After World War II, the music of the Ruska Roma became very popular. Romen Theatre, Romani singers and ensembles prospered. All Romanies living in the USSR began to perceive Ruska Roma culture as the basic Romani culture.

Slovenia
It is estimated that between 10,000 and 12,000 Romani people live in Slovenia.

Kosovo

Kosovan Roma speak either Serbian or Romani as their first language. Most Kosovan Roma are Christian Orthodox, but some practice Islam. 2010 OSCE estimates suggested that there were approximately 34,000 Roma living in Kosovo.

Germany

Roma in Germany are estimated to around 170,000-300,000 individuals, constituting around 0.2-0.4% of the German population.

Czech Republic

Poland

Serbia

Slovakia

Ukraine

Bosnia and Herzegovina

Croatia

North Macedonia

Switzerland
Around 80,000 to 100,000 Roma live in Switzerland.

Western Europe

Belgium
There are about 30,000 Roma in Belgium. Approximately one third of these are described as Travellers, Roms or Manouches/Sinti.

Spain

Romanies in Spain are generally known as Gitanos and tend to speak Caló, a kind of Andalusian Spanish with a large number of Romani loanwords. Estimates of the Spanish Gitano population range between 600,000 and 1,500,000 with the Spanish government estimating between 650,000 and 700,000. Semi-nomadic Quinqui consider themselves apart from the Gitanos.

Portugal

The Romanies in Portugal are known as Ciganos, and their presence goes back to the second half of the 15th century. Early on, due to their socio-cultural difference and nomadic style of live, the Ciganos were the object of fierce discrimination and persecution.

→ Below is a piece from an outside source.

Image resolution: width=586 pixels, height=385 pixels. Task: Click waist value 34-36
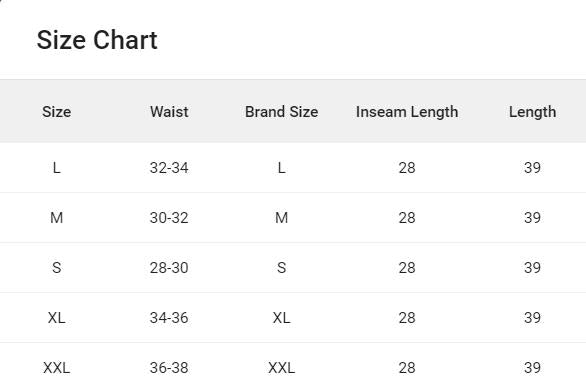pos(169,318)
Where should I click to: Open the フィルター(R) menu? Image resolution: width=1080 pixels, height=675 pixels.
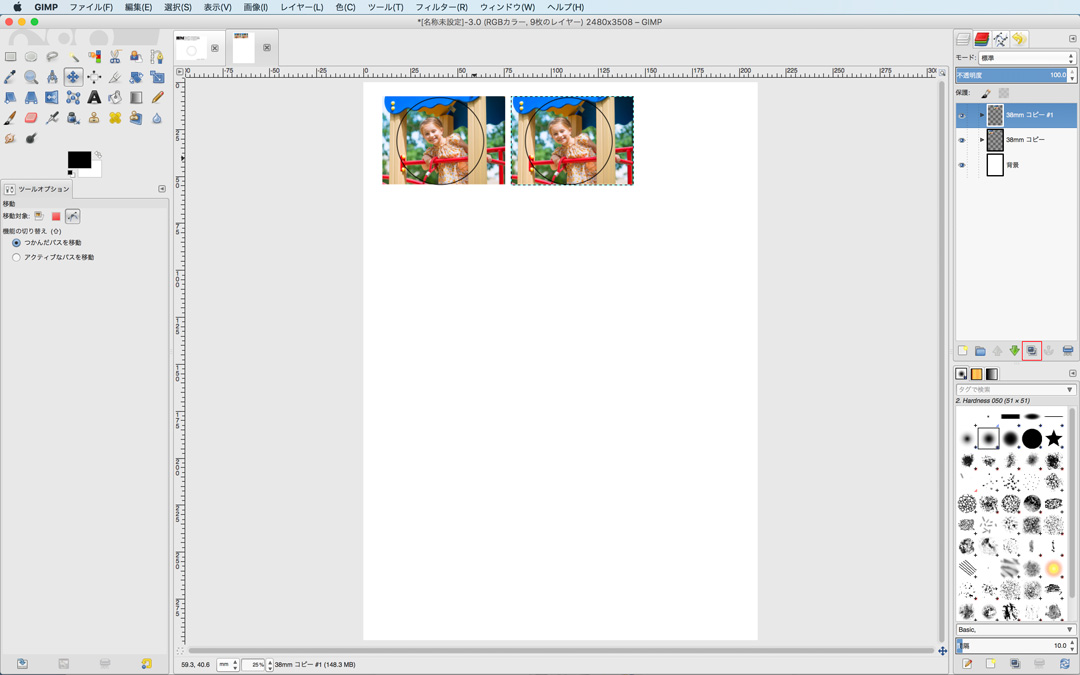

The number of Ciganos in Portugal is difficult to estimate, since there are no official statistics about race or ethnic categories. According to data from Council of Europe's European Commission against Racism and Intolerance there are about 40,000 to 50,000 spread all over the country. According to the Portuguese branch of Amnesty International, there are about 30,000 to 50,000.

France

Romanies are generally known in spoken French as Manouches or Tsiganes. Romanichels or Gitans are considered pejorative and Bohémiens is outdated. Traditionally referred to as gens du voyage ("traveling people"), a term still occasionally used by the media, they are today generally referred to as Roms or Rroms. By law, French municipalities over 5,000 inhabitants have the obligation to allocate a piece of land to Romani travellers when they arrive.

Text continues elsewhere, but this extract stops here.